Friedkin pesa esses ares paranóicos com uma brutalidade há muito reduzida em seu cinema, onde o ilusório irá aos poucos se materializar, ao menos nas mentes dos personagens. Acompanhando-os, nos tornamos cúmplices incrédulos e indefesos diante do crescente absurdo. Seu grande feito é evitar separar a realidade do delírio, e para isso Possuídos mantém um estilo quase documental, sem receio algum de ultrapassar o limite do tolerável ou do bom gosto, gerando uma histeria atordoante.
Ainda mais arriscado, Killer Joe parte dos filmes B, do cinema noir, para contar uma história de uma perversão moral absurda, implodindo com gosto aquele que talvez seja o mais intocável e difundido conceito do cinema hollywoodiano: o núcleo familiar. Sua premissa é impiedosa: imerso em dívidas, filho se junta ao pai para contratar os serviços de um matador de aluguel (detetive policial, em sua carteira de trabalho) para assassinar a mãe, consequentemente embolsando seu seguro de vida. Tamanha transgressão, diga-se, deve nos lembrar do quão paradoxal pode ser Friedkin: como poderia alguém tão supostamente conservador e retrógrado mirar contra justamente este sustentáculo de todo o pensamento reacionário?

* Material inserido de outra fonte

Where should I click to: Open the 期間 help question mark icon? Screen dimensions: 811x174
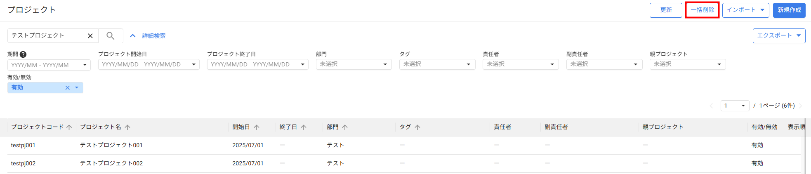[23, 54]
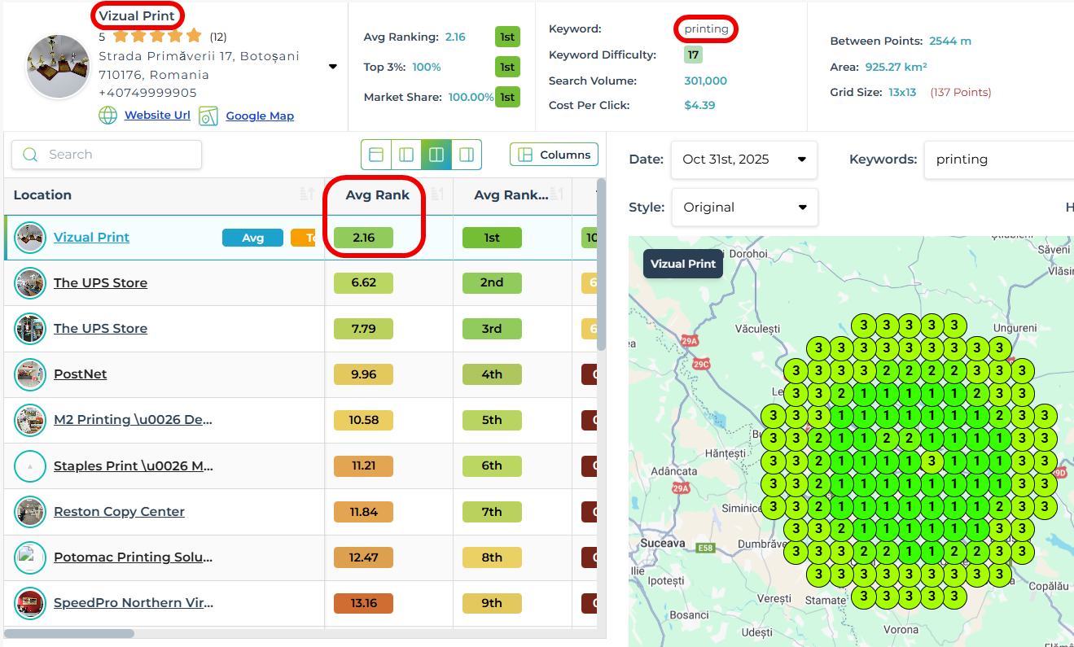This screenshot has height=647, width=1074.
Task: Open the Date dropdown showing Oct 31st, 2025
Action: pos(743,160)
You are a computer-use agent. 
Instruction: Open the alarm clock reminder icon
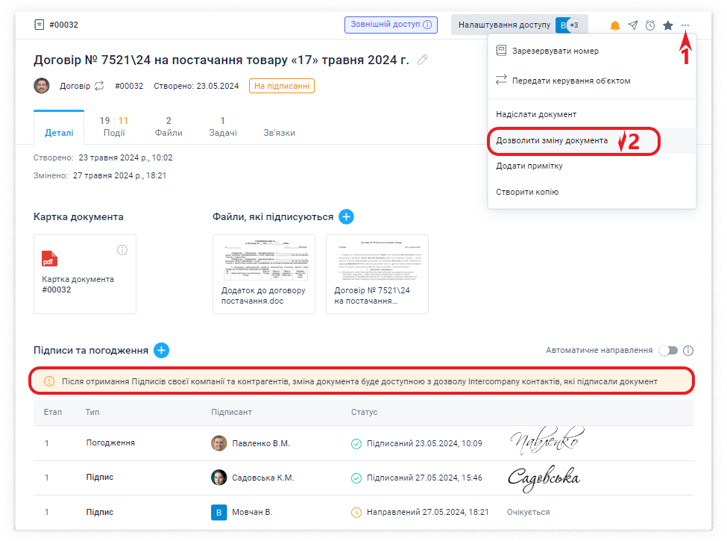pos(650,25)
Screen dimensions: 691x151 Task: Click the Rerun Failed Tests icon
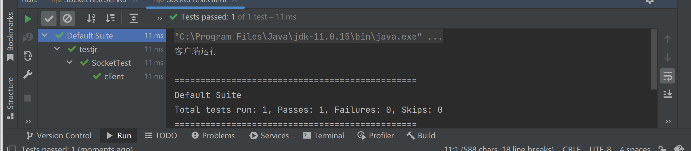click(28, 37)
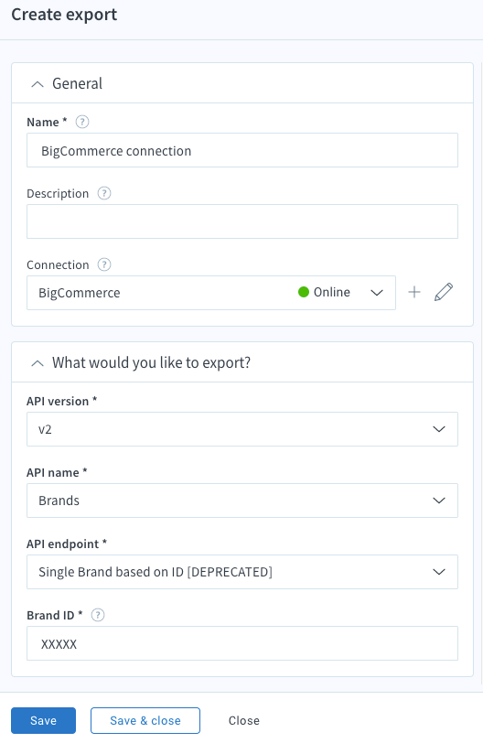This screenshot has width=483, height=743.
Task: Add a new connection with plus icon
Action: tap(414, 292)
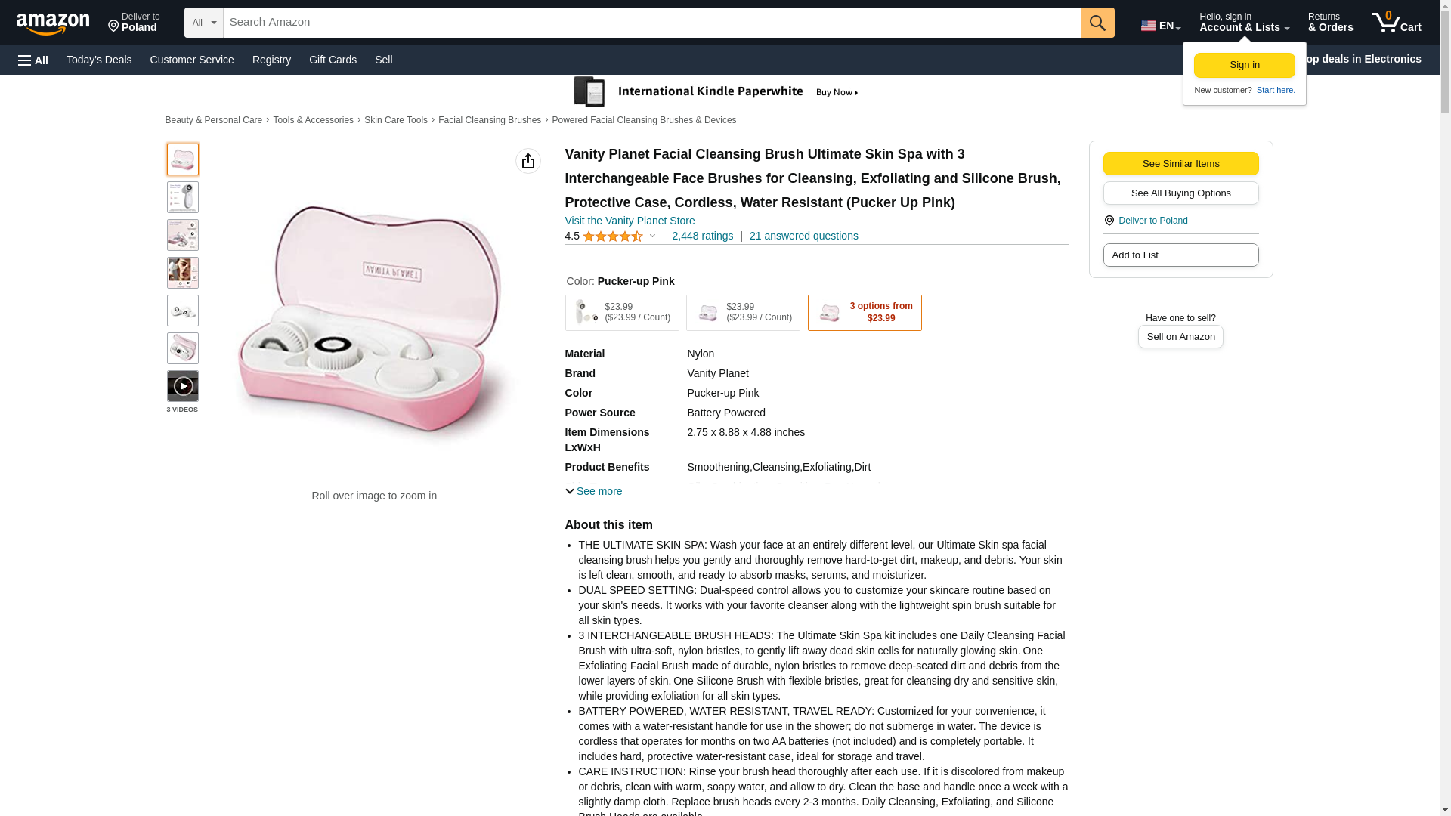Expand See more product details
1451x816 pixels.
point(594,492)
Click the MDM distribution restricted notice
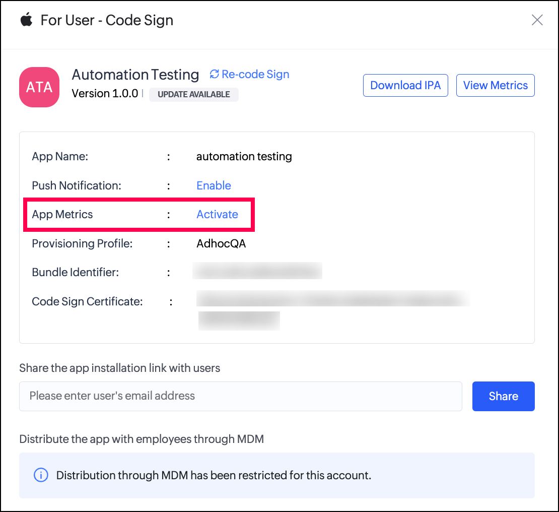Image resolution: width=559 pixels, height=512 pixels. coord(214,475)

Sintomático lembrar que no mesmo ano de seu lançamento, Coppola retornava, com Virgínia, à atmosfera gótica que tantas vezes lhe acompanhou e, como em Killer Joe, seu filme também se desenvolvia sob os princípios da farsa. Mais importante é evidenciar os extremos opostos a que eles chegarão, dizendo muito sobre as diferentes visões de mundo de seus realizadores: enquanto em Virgínia há um lirismo próximo ao de um conto de fadas (dos mais bonitos que vimos nos últimos anos), em Friedkin tudo é escrachado à maneira de uma versão doentia e sulista de um desenho da Looney Tunes.
A nós, cabe pensar o que representam esses últimos longas-metragens de dois dos maiores nomes da Nova Hollywood: Coppola e Friedkin foram agentes e testemunhas de muitas mudanças que ocorreram no cinema nas últimas quatro décadas e, agora, retornando ao que o diretor de A Conversação chamou de “filmes de estudantes”, voltam a reivindicar seus lugares como referências aos jovens cineastas – ou, ao menos, assim espera-se. A discussão, portanto, deve girar menos sobre a apreciação subjetiva a estes trabalhos e mais sobre a evidência que eles apontam: será sempre apressado considerar cartas fora do baralho aqueles que outrora as distribuíram.